High costs and inflexibility may be existential threats to the continued deployment of traditional nuclear reactors, but many nuclear-power leaders are optimistic that advanced nuclear reactor designs accompanied by lower costs and flexible-use capabilities are the future. And, as we shall soon see, they may just be right.
General Electric (NYSE:GE), together with its nuclear partner Hitachi, has spent years developing a Generation IV reactor named PRISM. Of all next-generation designs under development worldwide, it's probably the closest to licensing and commercialization, which may be especially true now that Southern Company (NYSE:SO) jumped on the bandwagon to help bring the reactor to market.
The news went relatively unnoticed under an avalanche of election coverage, but the collaboration could mark a significant milestone for the future of nuclear power -- and the disposal of nuclear wastes piling up across the United States.
Advanced nuclear power coming to a grid near you?
PRISM is a small modular reactor, or SMR, with several unique capabilities baked into its design.
It's smaller than a traditional nuclear reactor, so it can be manufactured and partially assembled in a factory before being shipped to site for installation, greatly reducing costs for deployment (a major obstacle facing traditional nuclear reactors). It boasts a passive safety system that automatically shuts down the reactor if the temperature rises to a certain level, essentially making it meltdown proof. The fission reaction itself triggers the shutdown. And as a fast reactor, PRISM more fully uses the energy available in nuclear fuels -- 95% of which is untapped by traditional nuclear reactors.
That last point has General Electric Hitachi and Southern Company particularly excited about the potential for PRISM. It means a smaller design could generate more power on the basis of its footprint. It also means the reactor could generate electricity from used nuclear fuel, more commonly referred to as nuclear waste, while reducing the total volume of that waste by roughly 96%. That could offer the best disposal solution for the 38 states holding onto nuclear waste stockpiles.
Here's a quote from the press release announcing the new collaboration:
"According to an analysis performed by GEH, which assumes a quantity of 178,000 metric tons of nuclear material contained in used fuel stocks worldwide, by using PRISM technology on a commercialized basis, all the world's used fuel could eventually be consumed while at the same time providing enough clean, carbon-free energy to power all global households, (estimated at approximately 1.6 billion living units) for as long as 200 years, based on a per-household consumption of 3,400 kWh/year."
It sounds too good to be true, but let's restate that: PRISM reactors could power the planet for 200 years using nuclear waste as the only fuel source. I believe that's the definition of a game-changer.
Before we get giddy with excitement it's important to state an obvious point. General Electric Hitachi and Southern Company have yet to gain approval from national or international regulatory bodies that are required to begin licensing PRISM to nuclear power plant operators. That may have played a role in the United Kingdom's decision to overlook the reactor as the preferred solution for disposing the nation's plutonium stockpiles. But both companies are confident that the design will eventually gain approval. Again, they may be right.

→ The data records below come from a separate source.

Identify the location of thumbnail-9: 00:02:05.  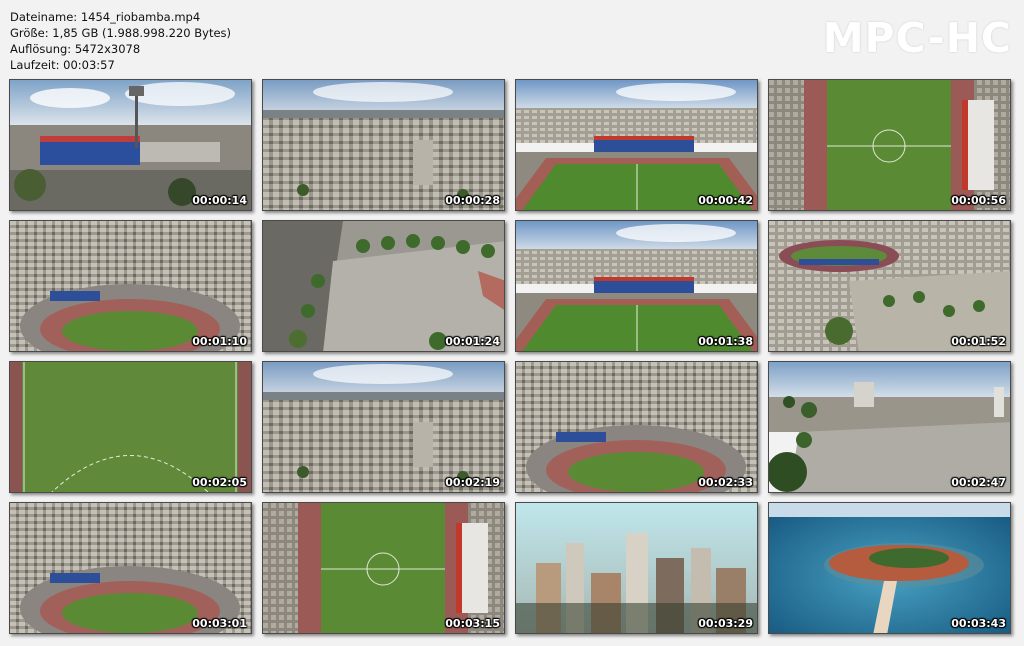
(130, 427). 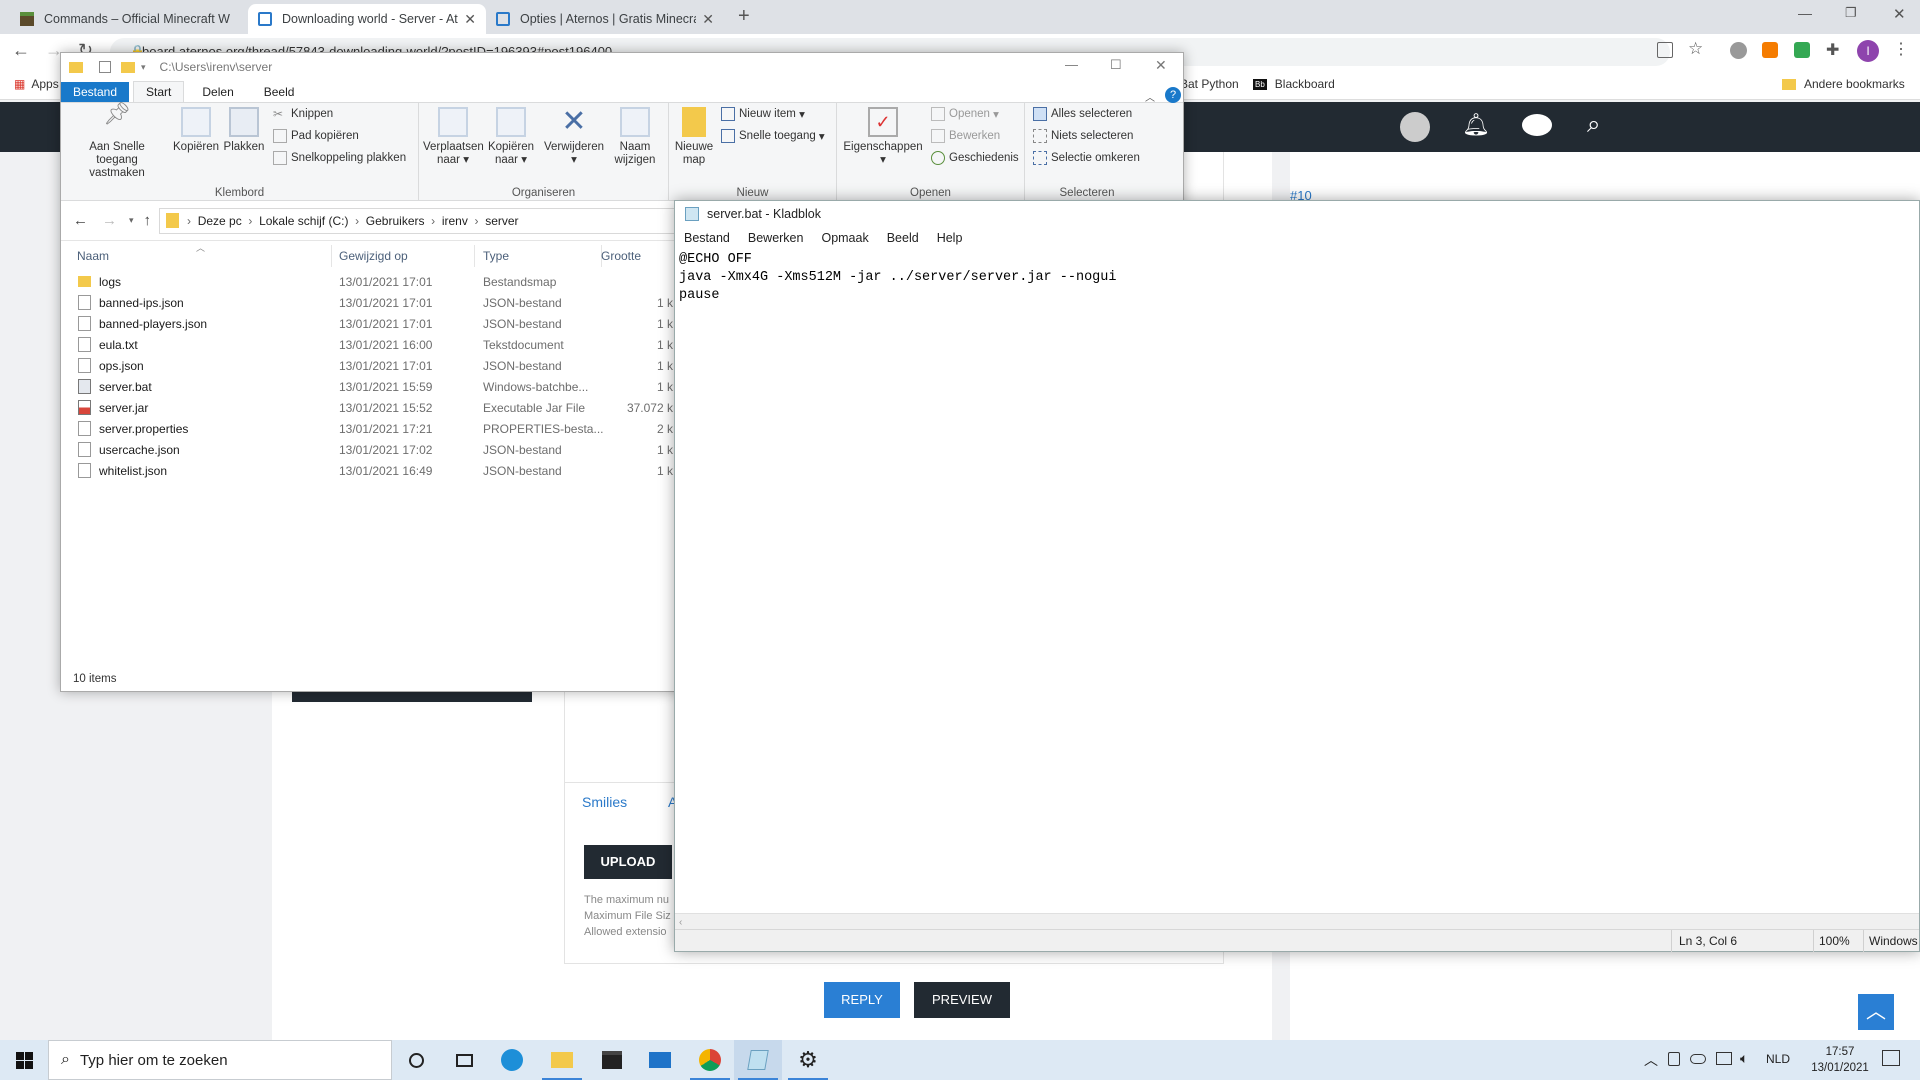 I want to click on menu-edit: Bewerken, so click(x=776, y=238).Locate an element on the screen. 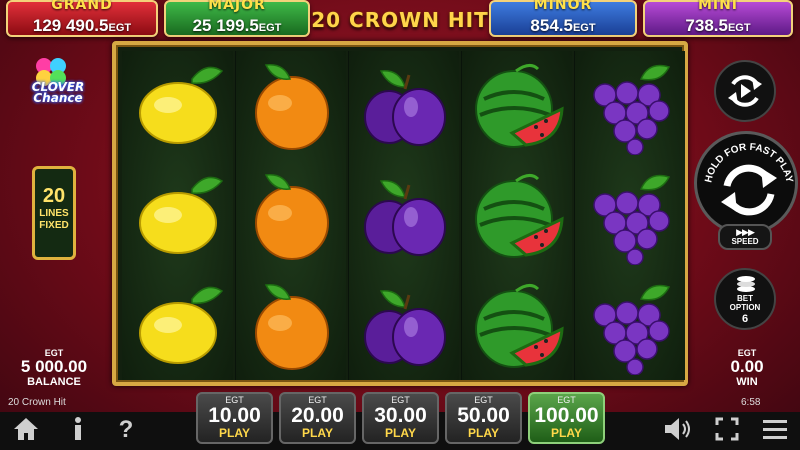 Image resolution: width=800 pixels, height=450 pixels. fullscreen-button is located at coordinates (727, 431).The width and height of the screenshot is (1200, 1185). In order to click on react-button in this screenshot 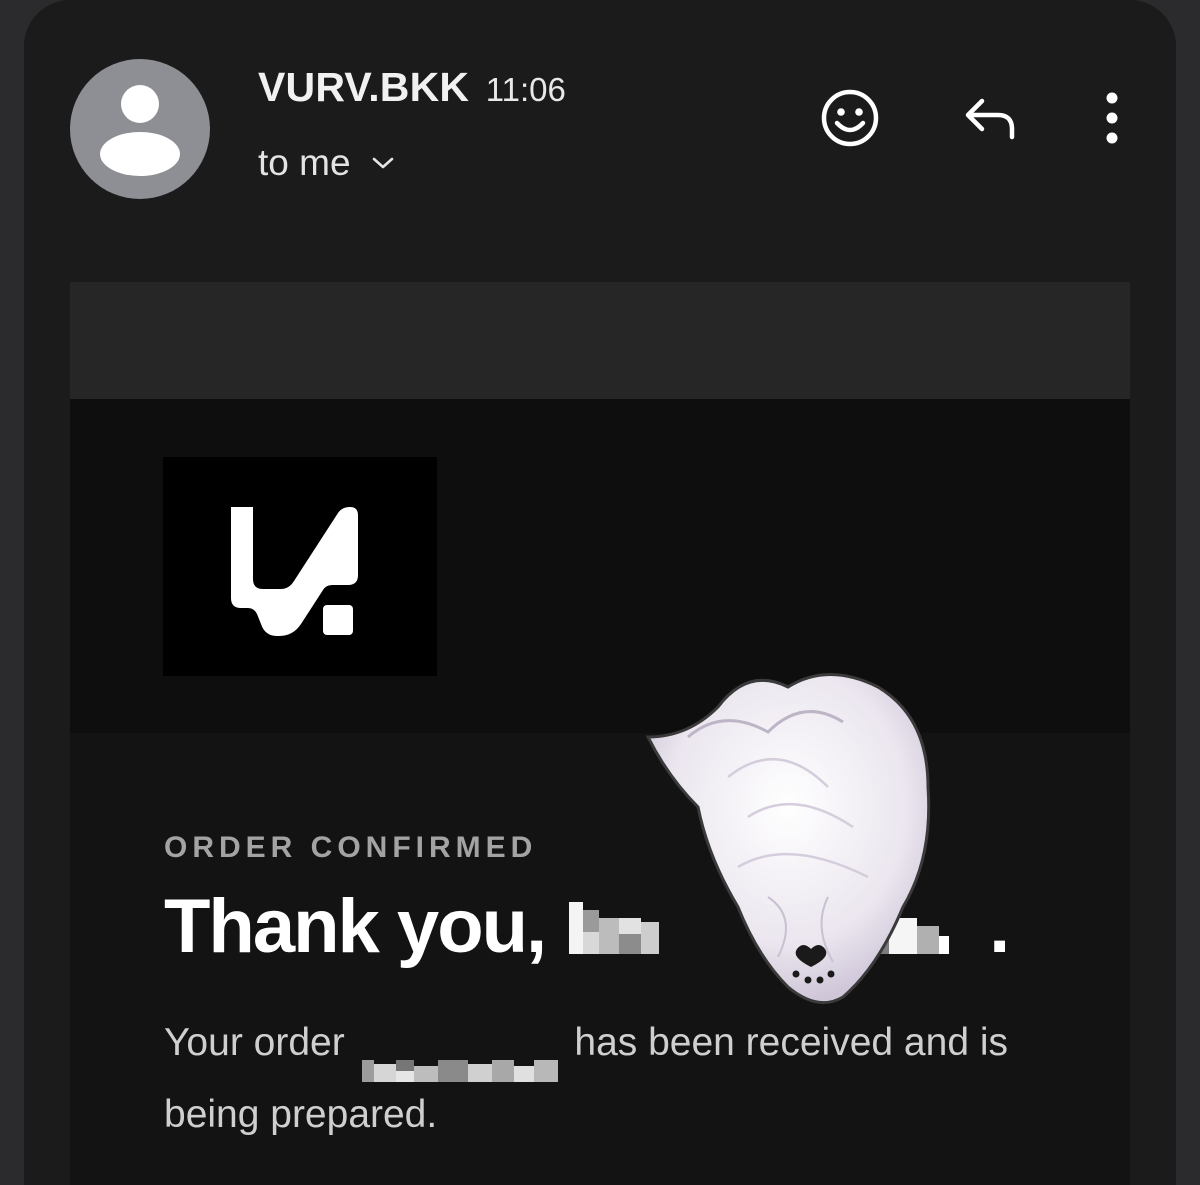, I will do `click(850, 118)`.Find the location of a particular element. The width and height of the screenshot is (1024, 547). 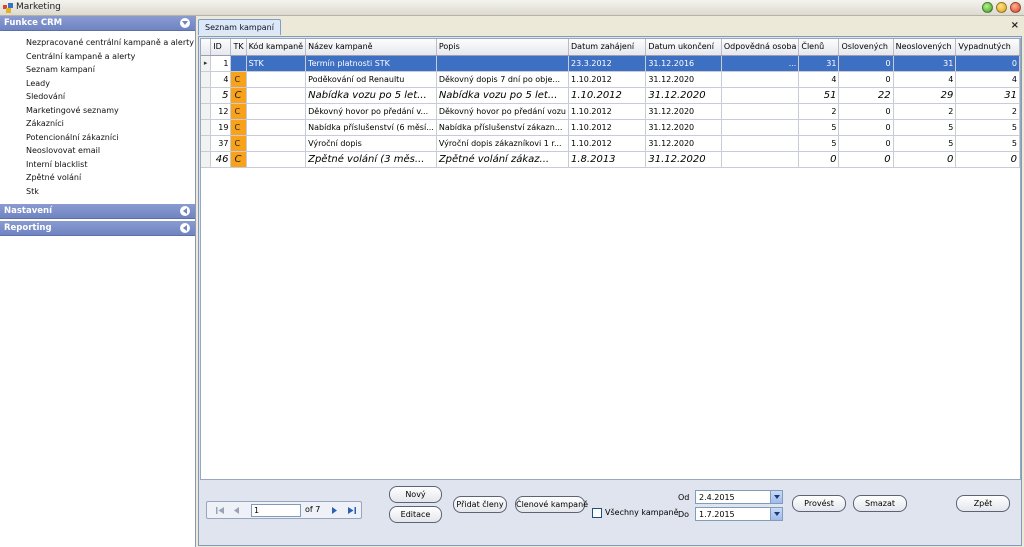

cell-id: 37 is located at coordinates (221, 144).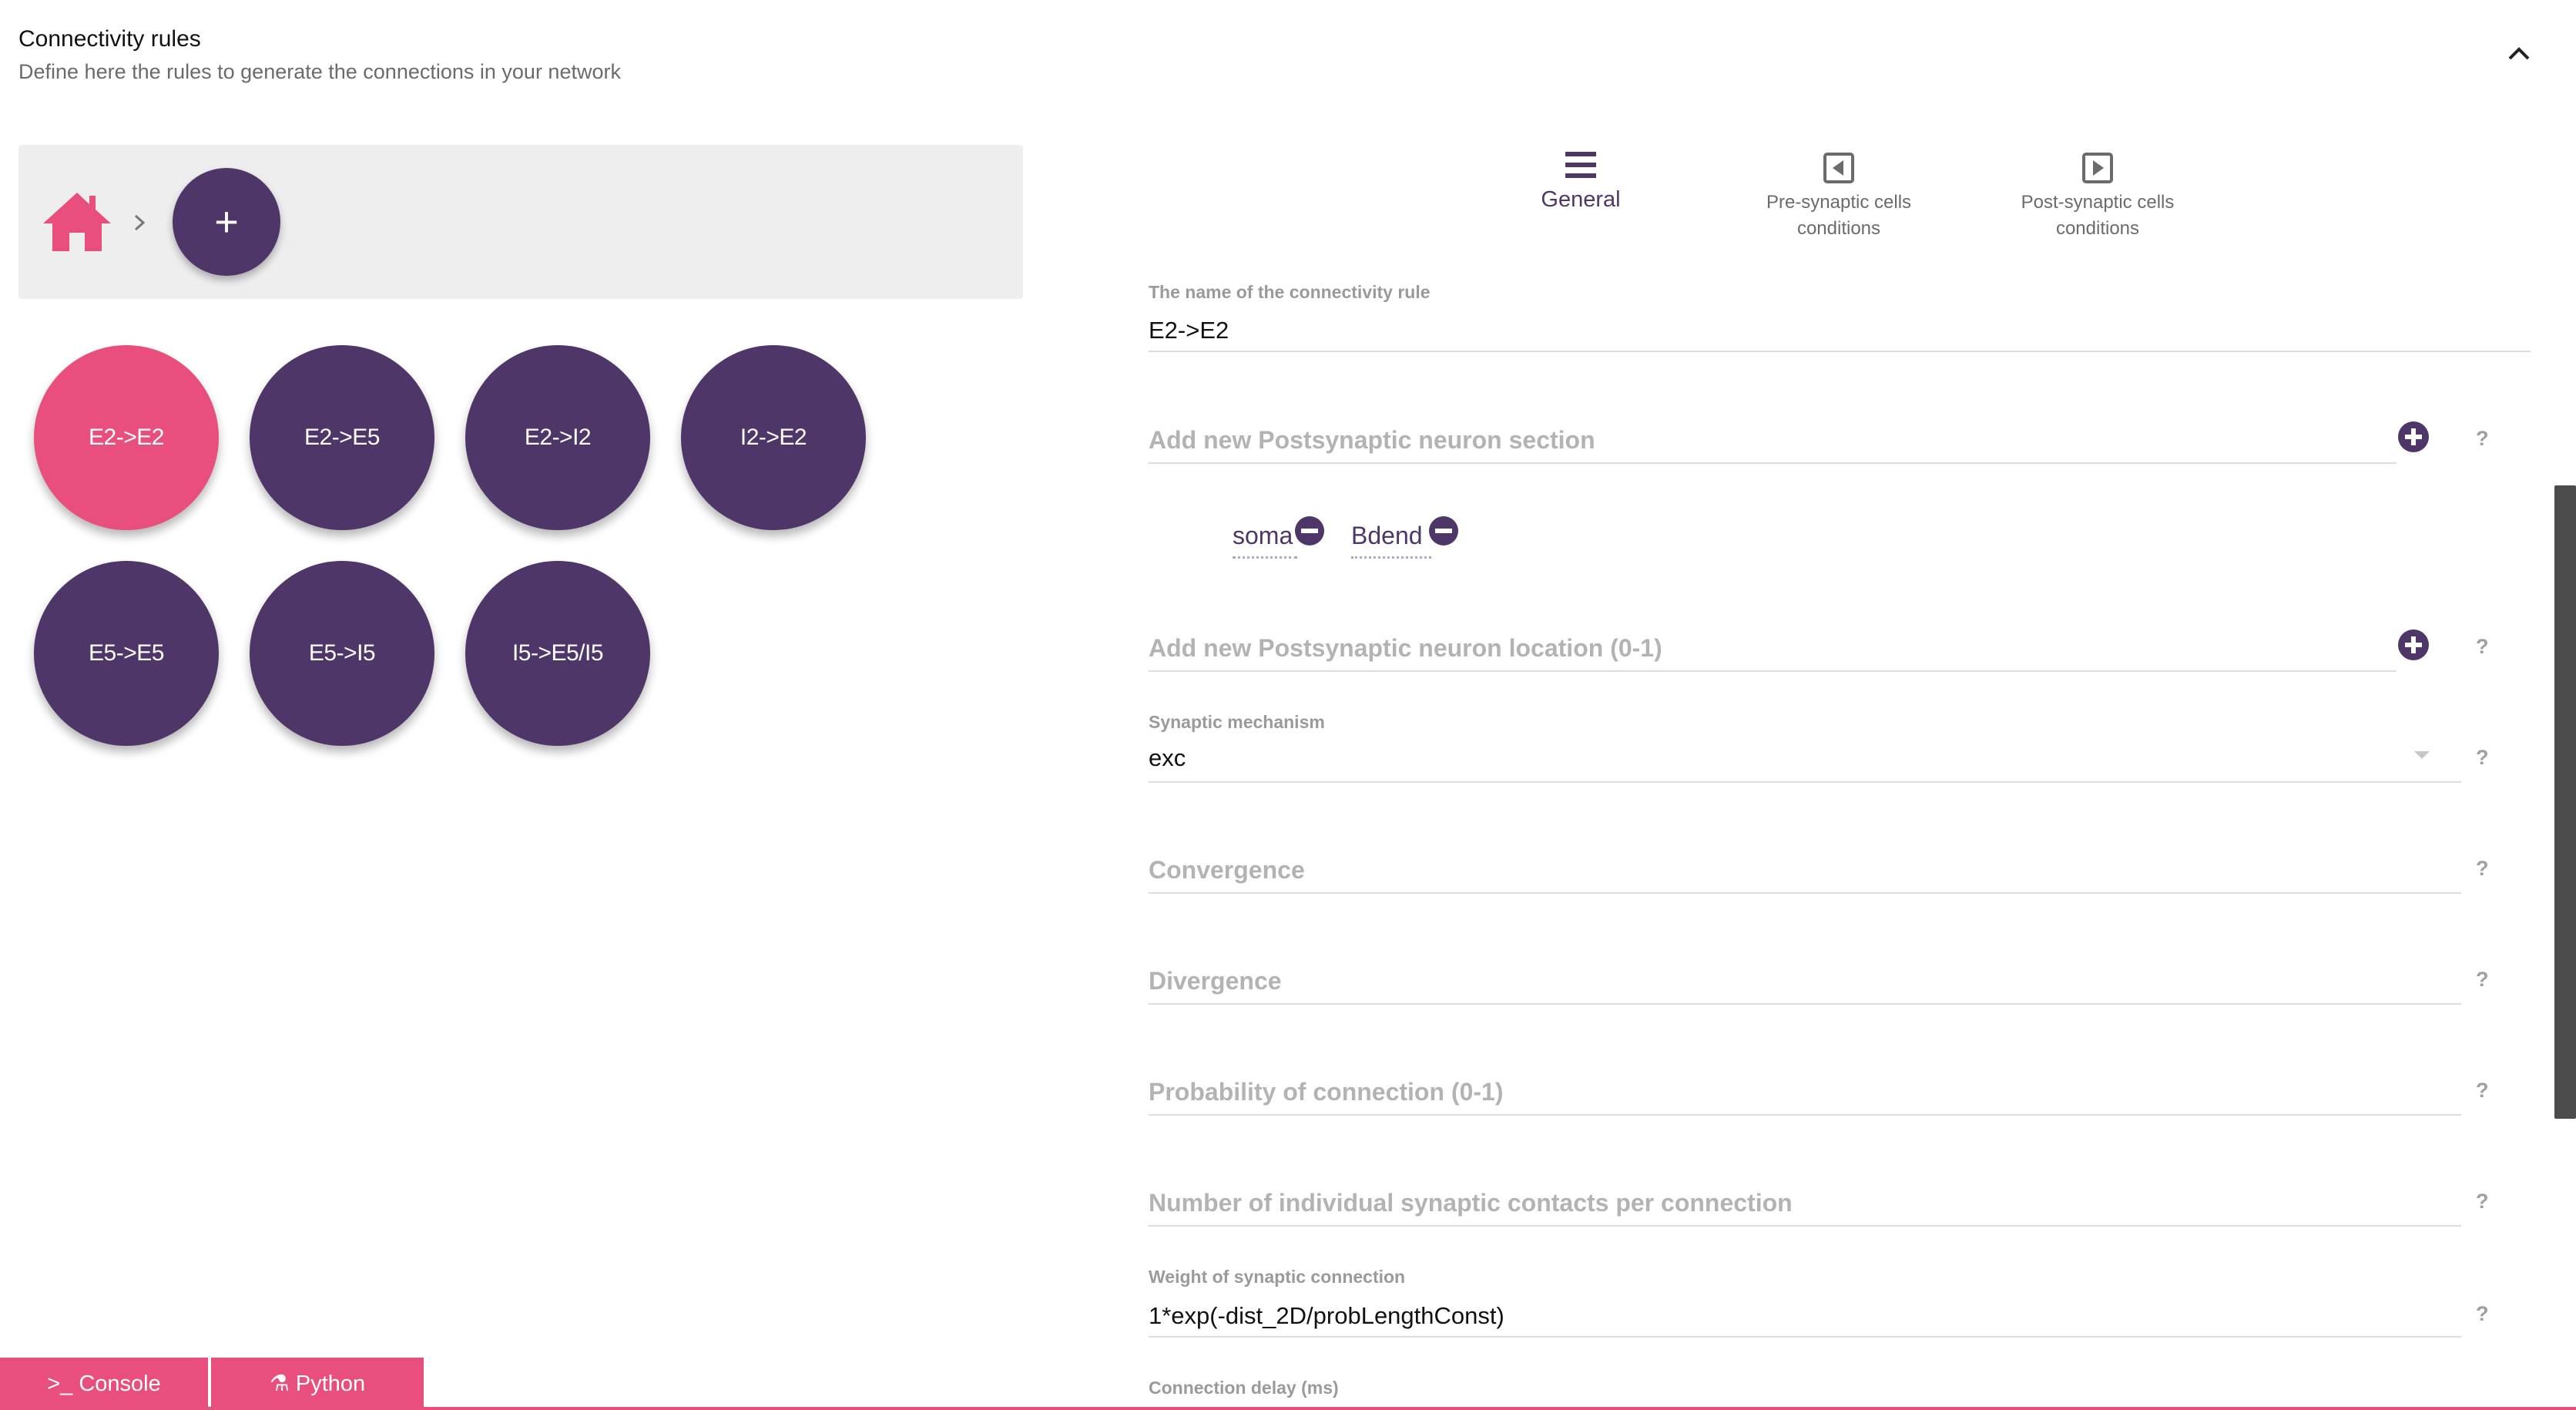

PRISM is based on a prototype design that operated at Argonne National Laboratory for 30 years. That provides a lot of data for regulatory bodies to consider, which bodes well for the chances at approval. That's also great news for the global pipeline of advanced nuclear reactors under development. Why? There's still some uncertainty regarding how best to move forward with approving novel reactor designs based on preliminary data -- some of which is based on advanced supercomputer simulations. If PRISM can serve as a bridge for the entire field, then the global power industry could look quite different 20 or 30 years from now.
What does it mean for investors?
While no official timeline has been established for eventual expected approval of PRISM, the earliest estimates say the advanced reactor design could be operating somewhere in the world by the end of the 2020's. That makes the news a non-starter for investors in General Electric, Hitachi, and Southern Company in the near term, but certainly a very important development for the long-term health and growth of the companies.